In fact, we’re all hallucinating all the time. “It’s just that when we agree about our hallucinations, that’s what we call ‘reality.’”
Moving on to the experience of being a self, Seth posits that this experience is also hallucination generated by the brain. Experiments by neurologists and psychiatrists show that these distinct elements of self can break down in all sorts of ways. There’s a classic experiment that illustrates this beautifully. In the rubber hand experiment, a person’s real hand is hidden from view and a rubber hand is placed in front of them. The real hand and the fake hand are simultaneously stroked using a paintbrush, while the person looks at the fake hand. After a while, for most people, the rubber hand begins to feel like part of your body. “Even our experiences of what our body is is another kind of ‘best guessing’ by the brain,” Seth says.
There’s one more thing: we also perceive the body from within. Sensory signals originating from inside the body are continually telling the brain about the state of the internal organs, how the heart is beating, what blood pressure levels are like, and so on.

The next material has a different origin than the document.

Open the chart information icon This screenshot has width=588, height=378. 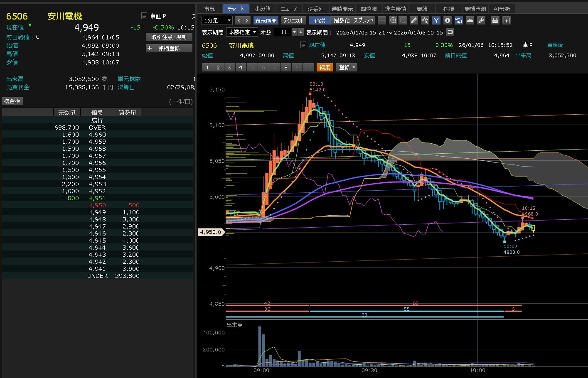click(x=447, y=20)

In another version of the rubber hand illusion, Seth explains, people see a virtual version of their hand through a head-mounted display, which flashes gently red, either in time or out-of-time with their heartbeat. It turns out that when the virtual hand flashes in time with the heartbeat, people have a stronger sense that it is part of their body. “Experiences of having are deeply grounded in perceiving our bodies from within,” Seth concludes.

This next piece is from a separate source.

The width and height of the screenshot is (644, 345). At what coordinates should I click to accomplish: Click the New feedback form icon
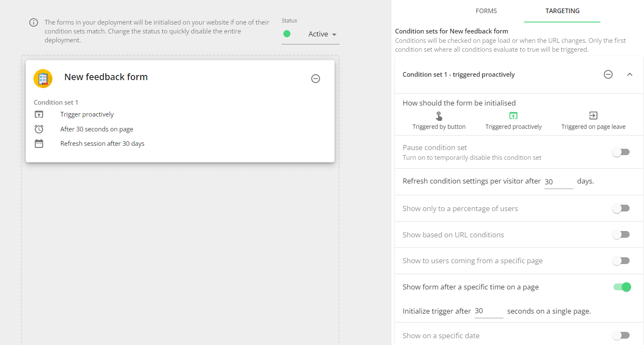43,78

Our most basic sense of being a self — an embodied organism — depends on how our brain uses predictions about sensory signals from within the body, to keep itself alive. And when we follow this idea all the way through, Seth says, we start to see that all our conscious experiences stem from the same basic drive to stay alive. We experience the world and ourselves with, through, and because of our living bodies.
Seth closes with three implications:
First, just as we can misperceive the world, we can misperceive ourselves, when the predictive mechanisms of perception go wrong. This opens new opportunities for diagnosing and treating disorders of self-perception in psychiatry and neurology, as we can finally get at the mechanisms rather than just treating the symptoms.
Second, what it means to be me cannot be reduced to — or uploaded to — a software program running on an advanced robot, however sophisticated. We are biological animals, whose experiences are shaped by a fundamental drive to stay alive. Making computers smarter is not going to make them sentient.
Finally, our individual inner universe is just one way of being conscious, and even human consciousness generally is a tiny region in a vast space of possible consciousnesses.
“We are part of, not apart from, the rest of nature,” Seth concludes. “And when the end of consciousness comes, there’s nothing to be afraid of. Nothing at all.”